#### Excerpted data
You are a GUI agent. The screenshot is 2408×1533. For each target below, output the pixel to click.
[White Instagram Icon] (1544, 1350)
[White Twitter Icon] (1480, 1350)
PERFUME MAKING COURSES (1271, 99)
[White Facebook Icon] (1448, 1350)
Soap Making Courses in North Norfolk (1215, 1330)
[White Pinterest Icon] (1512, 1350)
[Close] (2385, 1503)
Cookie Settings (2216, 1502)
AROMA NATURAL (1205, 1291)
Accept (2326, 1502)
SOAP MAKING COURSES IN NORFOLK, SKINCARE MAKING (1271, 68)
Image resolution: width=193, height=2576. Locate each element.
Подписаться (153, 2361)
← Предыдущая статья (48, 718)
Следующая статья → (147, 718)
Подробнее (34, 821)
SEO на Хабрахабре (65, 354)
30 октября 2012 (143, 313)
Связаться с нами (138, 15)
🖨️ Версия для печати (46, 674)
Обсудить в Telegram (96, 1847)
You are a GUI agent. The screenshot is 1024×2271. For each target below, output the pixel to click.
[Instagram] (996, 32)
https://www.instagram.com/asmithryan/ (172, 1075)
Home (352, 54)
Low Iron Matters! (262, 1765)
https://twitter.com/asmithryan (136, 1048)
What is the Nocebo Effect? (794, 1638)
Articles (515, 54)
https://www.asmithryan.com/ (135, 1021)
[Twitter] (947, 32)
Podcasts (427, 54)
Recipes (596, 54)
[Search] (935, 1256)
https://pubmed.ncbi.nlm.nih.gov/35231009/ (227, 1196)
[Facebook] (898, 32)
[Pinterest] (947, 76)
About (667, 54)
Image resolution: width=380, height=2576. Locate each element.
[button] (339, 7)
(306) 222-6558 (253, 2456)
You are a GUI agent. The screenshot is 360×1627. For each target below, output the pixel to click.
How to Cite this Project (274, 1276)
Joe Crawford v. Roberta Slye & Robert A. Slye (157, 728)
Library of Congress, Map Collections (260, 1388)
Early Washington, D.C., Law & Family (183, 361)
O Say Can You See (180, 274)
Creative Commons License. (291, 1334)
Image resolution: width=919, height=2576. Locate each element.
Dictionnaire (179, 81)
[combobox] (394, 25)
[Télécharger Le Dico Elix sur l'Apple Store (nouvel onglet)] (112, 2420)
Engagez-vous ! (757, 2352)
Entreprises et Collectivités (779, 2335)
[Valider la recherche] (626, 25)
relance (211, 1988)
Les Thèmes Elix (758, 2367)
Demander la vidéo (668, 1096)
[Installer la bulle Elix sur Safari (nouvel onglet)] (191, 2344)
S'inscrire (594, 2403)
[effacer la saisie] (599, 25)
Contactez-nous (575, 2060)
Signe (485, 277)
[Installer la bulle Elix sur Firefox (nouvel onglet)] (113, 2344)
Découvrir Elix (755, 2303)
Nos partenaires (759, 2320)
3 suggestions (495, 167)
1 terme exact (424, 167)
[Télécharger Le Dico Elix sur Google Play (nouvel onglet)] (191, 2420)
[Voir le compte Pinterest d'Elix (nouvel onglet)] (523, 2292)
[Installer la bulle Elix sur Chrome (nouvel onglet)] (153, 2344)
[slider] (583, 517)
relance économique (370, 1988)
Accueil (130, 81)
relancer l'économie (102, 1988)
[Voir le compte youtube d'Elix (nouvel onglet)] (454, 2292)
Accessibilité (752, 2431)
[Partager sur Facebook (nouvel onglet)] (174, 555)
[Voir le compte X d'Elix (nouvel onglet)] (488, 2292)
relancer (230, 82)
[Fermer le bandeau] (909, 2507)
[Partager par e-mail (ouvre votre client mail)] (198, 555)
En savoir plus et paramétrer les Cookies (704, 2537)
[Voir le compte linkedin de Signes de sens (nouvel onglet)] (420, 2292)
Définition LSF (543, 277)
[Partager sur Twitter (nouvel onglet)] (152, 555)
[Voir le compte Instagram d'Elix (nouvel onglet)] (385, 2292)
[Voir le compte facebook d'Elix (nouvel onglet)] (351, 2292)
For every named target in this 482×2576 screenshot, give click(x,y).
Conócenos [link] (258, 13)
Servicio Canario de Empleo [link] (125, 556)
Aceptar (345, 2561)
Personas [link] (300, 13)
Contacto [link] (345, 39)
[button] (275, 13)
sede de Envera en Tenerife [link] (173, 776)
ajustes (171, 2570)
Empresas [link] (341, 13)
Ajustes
########
— Exercise —
Your task is to output all of the data above word for word.

— Your solution —
You are a GUI agent. The screenshot is 2408×1533. For each target below, output the pixel to click.
[White Instagram Icon] (1544, 1350)
[White Twitter Icon] (1480, 1350)
PERFUME MAKING COURSES (1271, 99)
[White Facebook Icon] (1448, 1350)
Soap Making Courses in North Norfolk (1215, 1330)
[White Pinterest Icon] (1512, 1350)
[Close] (2385, 1503)
Cookie Settings (2216, 1502)
AROMA NATURAL (1205, 1291)
Accept (2326, 1502)
SOAP MAKING COURSES IN NORFOLK, SKINCARE MAKING (1271, 68)
Image resolution: width=193, height=2576. Locate each element.
Подписаться (153, 2361)
← Предыдущая статья (48, 718)
Следующая статья → (147, 718)
Подробнее (34, 821)
SEO на Хабрахабре (65, 354)
30 октября 2012 (143, 313)
Связаться с нами (138, 15)
🖨️ Версия для печати (46, 674)
Обсудить в Telegram (96, 1847)
You are a GUI agent. The screenshot is 1024×2271. For each target below, output the pixel to click.
[Instagram] (996, 32)
https://www.instagram.com/asmithryan/ (172, 1075)
Home (352, 54)
Low Iron Matters! (262, 1765)
https://twitter.com/asmithryan (136, 1048)
What is the Nocebo Effect? (794, 1638)
Articles (515, 54)
https://www.asmithryan.com/ (135, 1021)
[Twitter] (947, 32)
Podcasts (427, 54)
Recipes (596, 54)
[Search] (935, 1256)
https://pubmed.ncbi.nlm.nih.gov/35231009/ (227, 1196)
[Facebook] (898, 32)
[Pinterest] (947, 76)
About (667, 54)
Image resolution: width=380, height=2576. Locate each element.
[button] (339, 7)
(306) 222-6558 (253, 2456)
You are a GUI agent. The screenshot is 360×1627. For each target below, output the pixel to click.
How to Cite this Project (274, 1276)
Joe Crawford v. Roberta Slye & Robert A. Slye (157, 728)
Library of Congress, Map Collections (260, 1388)
Early Washington, D.C., Law & Family (183, 361)
O Say Can You See (180, 274)
Creative Commons License. (291, 1334)
Image resolution: width=919, height=2576. Locate each element.
Dictionnaire (179, 81)
[combobox] (394, 25)
[Télécharger Le Dico Elix sur l'Apple Store (nouvel onglet)] (112, 2420)
Engagez-vous ! (757, 2352)
Entreprises et Collectivités (779, 2335)
[Valider la recherche] (626, 25)
relance (211, 1988)
Les Thèmes Elix (758, 2367)
Demander la vidéo (668, 1096)
[Installer la bulle Elix sur Safari (nouvel onglet)] (191, 2344)
S'inscrire (594, 2403)
[effacer la saisie] (599, 25)
Contactez-nous (575, 2060)
Signe (485, 277)
[Installer la bulle Elix sur Firefox (nouvel onglet)] (113, 2344)
Découvrir Elix (755, 2303)
Nos partenaires (759, 2320)
3 suggestions (495, 167)
1 terme exact (424, 167)
[Télécharger Le Dico Elix sur Google Play (nouvel onglet)] (191, 2420)
[Voir le compte Pinterest d'Elix (nouvel onglet)] (523, 2292)
[Installer la bulle Elix sur Chrome (nouvel onglet)] (153, 2344)
[slider] (583, 517)
relance économique (370, 1988)
Accueil (130, 81)
relancer l'économie (102, 1988)
[Voir le compte youtube d'Elix (nouvel onglet)] (454, 2292)
Accessibilité (752, 2431)
[Partager sur Facebook (nouvel onglet)] (174, 555)
[Voir le compte X d'Elix (nouvel onglet)] (488, 2292)
relancer (230, 82)
[Fermer le bandeau] (909, 2507)
[Partager par e-mail (ouvre votre client mail)] (198, 555)
En savoir plus et paramétrer les Cookies (704, 2537)
[Voir le compte linkedin de Signes de sens (nouvel onglet)] (420, 2292)
Définition LSF (543, 277)
[Partager sur Twitter (nouvel onglet)] (152, 555)
[Voir le compte Instagram d'Elix (nouvel onglet)] (385, 2292)
[Voir le compte facebook d'Elix (nouvel onglet)] (351, 2292)
For every named target in this 482×2576 screenshot, give click(x,y).
Conócenos [link] (258, 13)
Servicio Canario de Empleo [link] (125, 556)
Aceptar (345, 2561)
Personas [link] (300, 13)
Contacto [link] (345, 39)
[button] (275, 13)
sede de Envera en Tenerife [link] (173, 776)
ajustes (171, 2570)
Empresas [link] (341, 13)
Ajustes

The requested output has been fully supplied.